We haven’t looked into the problem too much, but we have noted that there is mention of it on the Kayako Forums that other users are experiencing the same difficulties.

Of course, we made sure our PHP installation was indeed compiled with SSL and IMAP and IMAP-SSL support, but this still did not fix the problem. So far, this is the only “solution” given by the Kayako support representatives.

Well, we actually wanted it to work, so we dug a little furthur into it. As it turns out, it’s not actually Kayako’s fault that this doesn’t work, but merely a not-so-great implementation of SSL/POP3 in PHP. Kayako could work around this, and are aware of the problem so we assume it will get fixed in future releases.

We did get IMAP SSL working using the Kayako fetching script, but IMAP is not perfect for support queues. So, we still wanted to get POP3 working. No matter what was tried, we could not get it to work.

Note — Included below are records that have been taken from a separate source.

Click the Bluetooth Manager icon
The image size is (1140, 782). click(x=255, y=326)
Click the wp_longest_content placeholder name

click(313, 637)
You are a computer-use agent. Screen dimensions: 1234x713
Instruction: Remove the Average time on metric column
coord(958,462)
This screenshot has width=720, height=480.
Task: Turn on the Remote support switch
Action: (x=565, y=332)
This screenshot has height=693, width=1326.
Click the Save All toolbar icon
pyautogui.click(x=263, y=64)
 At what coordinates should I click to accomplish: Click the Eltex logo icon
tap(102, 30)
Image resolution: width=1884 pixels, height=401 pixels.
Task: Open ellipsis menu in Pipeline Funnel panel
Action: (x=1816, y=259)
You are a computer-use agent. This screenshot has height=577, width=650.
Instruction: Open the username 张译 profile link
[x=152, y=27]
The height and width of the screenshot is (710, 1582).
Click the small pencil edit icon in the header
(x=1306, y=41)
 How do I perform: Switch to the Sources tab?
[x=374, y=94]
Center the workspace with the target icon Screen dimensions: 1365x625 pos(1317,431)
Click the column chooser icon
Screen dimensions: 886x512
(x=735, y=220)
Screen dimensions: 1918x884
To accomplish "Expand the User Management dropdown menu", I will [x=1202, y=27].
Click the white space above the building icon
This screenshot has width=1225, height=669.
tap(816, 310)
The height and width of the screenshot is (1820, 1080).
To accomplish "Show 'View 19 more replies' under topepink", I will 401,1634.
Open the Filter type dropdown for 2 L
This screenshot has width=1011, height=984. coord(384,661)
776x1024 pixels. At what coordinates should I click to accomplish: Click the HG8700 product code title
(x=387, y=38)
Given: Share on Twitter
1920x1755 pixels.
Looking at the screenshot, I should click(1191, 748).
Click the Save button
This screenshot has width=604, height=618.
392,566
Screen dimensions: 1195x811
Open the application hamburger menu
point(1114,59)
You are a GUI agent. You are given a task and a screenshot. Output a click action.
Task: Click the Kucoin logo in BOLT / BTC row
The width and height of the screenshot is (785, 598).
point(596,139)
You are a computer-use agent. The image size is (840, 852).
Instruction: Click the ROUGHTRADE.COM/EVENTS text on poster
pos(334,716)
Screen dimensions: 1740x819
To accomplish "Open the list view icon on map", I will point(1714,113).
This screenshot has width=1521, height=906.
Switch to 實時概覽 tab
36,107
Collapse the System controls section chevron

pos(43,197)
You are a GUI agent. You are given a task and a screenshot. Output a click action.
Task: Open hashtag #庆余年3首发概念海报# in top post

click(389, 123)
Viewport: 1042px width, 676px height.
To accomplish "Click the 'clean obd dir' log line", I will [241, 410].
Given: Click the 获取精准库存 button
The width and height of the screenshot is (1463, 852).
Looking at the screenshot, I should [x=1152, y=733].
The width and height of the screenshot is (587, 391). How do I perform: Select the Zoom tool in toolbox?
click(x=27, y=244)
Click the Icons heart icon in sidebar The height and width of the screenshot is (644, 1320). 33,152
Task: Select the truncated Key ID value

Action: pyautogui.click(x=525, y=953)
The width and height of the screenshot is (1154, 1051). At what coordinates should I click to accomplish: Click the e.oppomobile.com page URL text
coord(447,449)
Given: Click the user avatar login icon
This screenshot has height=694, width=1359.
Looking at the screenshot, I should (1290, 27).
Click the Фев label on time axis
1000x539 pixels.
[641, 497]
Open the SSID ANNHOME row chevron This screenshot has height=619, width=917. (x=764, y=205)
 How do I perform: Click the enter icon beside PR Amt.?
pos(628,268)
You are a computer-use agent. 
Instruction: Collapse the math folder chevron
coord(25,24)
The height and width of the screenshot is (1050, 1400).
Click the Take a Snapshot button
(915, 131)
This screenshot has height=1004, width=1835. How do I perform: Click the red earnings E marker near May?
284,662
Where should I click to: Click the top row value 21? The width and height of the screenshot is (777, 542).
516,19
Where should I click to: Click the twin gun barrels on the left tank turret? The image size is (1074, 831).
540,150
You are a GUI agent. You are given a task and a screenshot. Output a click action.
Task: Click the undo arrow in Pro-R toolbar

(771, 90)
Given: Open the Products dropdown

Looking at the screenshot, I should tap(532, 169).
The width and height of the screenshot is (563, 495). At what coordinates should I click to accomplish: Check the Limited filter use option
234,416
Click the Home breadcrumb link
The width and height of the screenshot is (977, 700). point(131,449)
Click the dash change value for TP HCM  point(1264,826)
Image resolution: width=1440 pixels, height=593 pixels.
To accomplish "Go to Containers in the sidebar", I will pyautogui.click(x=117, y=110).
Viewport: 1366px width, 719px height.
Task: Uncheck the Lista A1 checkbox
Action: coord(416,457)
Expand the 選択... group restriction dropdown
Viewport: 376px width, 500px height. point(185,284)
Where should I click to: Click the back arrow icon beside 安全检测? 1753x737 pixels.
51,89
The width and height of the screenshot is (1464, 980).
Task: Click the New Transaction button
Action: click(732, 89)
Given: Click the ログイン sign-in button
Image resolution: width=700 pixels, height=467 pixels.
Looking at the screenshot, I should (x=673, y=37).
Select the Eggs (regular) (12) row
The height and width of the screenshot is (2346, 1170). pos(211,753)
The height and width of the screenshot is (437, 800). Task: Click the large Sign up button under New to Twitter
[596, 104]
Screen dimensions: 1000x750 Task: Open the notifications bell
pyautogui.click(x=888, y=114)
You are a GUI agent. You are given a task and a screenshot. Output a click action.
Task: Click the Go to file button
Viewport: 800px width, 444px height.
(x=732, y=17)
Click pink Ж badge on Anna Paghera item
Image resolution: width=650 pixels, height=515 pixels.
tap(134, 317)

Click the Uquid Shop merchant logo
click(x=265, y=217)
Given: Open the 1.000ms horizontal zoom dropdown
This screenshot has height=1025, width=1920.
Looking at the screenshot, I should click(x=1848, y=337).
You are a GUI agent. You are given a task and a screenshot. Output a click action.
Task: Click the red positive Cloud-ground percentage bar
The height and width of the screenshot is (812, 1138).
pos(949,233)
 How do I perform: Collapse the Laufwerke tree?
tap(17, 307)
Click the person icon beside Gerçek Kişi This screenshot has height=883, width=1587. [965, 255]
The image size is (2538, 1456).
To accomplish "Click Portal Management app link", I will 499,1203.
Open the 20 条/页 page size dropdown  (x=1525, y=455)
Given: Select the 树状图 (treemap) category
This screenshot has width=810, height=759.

Then, an ephinany hit – we also use Microsoft Small Business Server on our Intranet, and we ran into this problem previously with Exchange server not being able to communicate with SSL enabled mail hosts.

So, we introduced the same hack that we did on the Microsoft Exchange Server, to our Kayako SupportSuite Linux Server.

We used Stunnel.

Elegant? No. Best Solution Ever? No. Does it work? So far, flawlessly.

It’s very easy to setup, and get going. Here is what we had to do under Gentoo Linux.

First we made sure our use flags were proper

# emerge -pv stunnel

Which outputs this

net-misc/stunnel-4.21-r1 USE=”ssl tcpd -ipv6 (-selinux)”

This looks fine, we need tcpd, and ssl. Now we install stunnel.

# emerge stunnel

Then we have to configure some options, which are very straight forward

# nano /etc/stunnel/stunnel.conf

Now we make the file look like this

setuid = stunnel
setgid = stunnel
pid = /var/run/stunnel/stunnel.pid
socket = l:TCP_NODELAY=1
socket = r:TCP_NODELAY=1
output = stunnel.log
client = yes
debug = 7

[pop3s]
accept = 127.0.0.1:1109
connect = pop.gmail.com:995

[smtps]
accept = 127.0.0.1:259
connect = smtp.gmail.com:465

Save and exit the file. These lines will make the SMTP-SSL server listen on localhost port 259, and connect out to gmail at port 465. The POP-SSL will be listening on localhost port 1109, connecting out to gmail on port 995.

That’s it for the stunnel configuration. You can start it up like so.

# /etc/init.d/stunnel start

Now add it to your defaults so it will auto start

# rc-update add stunnel default

So, we’re done with the stunnel configuration. Now we’ll need to configure Kayako so make use of this.

Login to your Kayako Administration Interface
Click on Settings on the left menu
Click on CPU Optimization & Server
Scroll down to “SMTP Settings” and make sure it’s the following:Enable SMTP: Yes
SMTP Host: 127.0.0.1
SMTP Port: 259
Use SMTP Authentication: Yes
SMTP Username: youraddress@gmail.com (or youraddress@yourdomain.com)
SMTP Password: yourpassword
Click Update Settings.

Now we’re done with the SMTP setup, so we’ll have to setup your email queues with the proper information. We’ll assume you’ve already read the Kayako documentation on email queues and will not go into them here.

Still in the Kayako Administration Interface Click Mail Parser on the left menu
Now click on Manage E-mail Queues from the dropdown menu
Click on your Email Queue (for example: support@yourdomain.com) or create a new one
Scroll down to Login Information and ensure these settings are configured:Host: 127.0.0.1
Port: 1109
Username: youraddress@gmail.com (or youraddress@yourdomain.com)
Password: yourpassword
Configure any other options for your email queue.
Scroll down and click on Update to save your changes.
Repeat with any other email queues changing the email address/password for each account.

Now you are finished the Kayako configuration. You should be able to run your administrative cron script to check for new mail. Check the Scheduled Tasks -> Task Log to verify that your mail is being fetched. If you don’t know what we’re talking about here, you haven’t read the Kayako documentation, and should do so now.

We’ve been using this for a few weeks now and haven’t had an issue. It’s cronned to check mail every 2 minutes, and we have the added benefit of Google Apps archiving all incoming mail for us automatically before Kayako picks it up for delivery.

Hope you like the tutorial, we welcome feedback in the comments.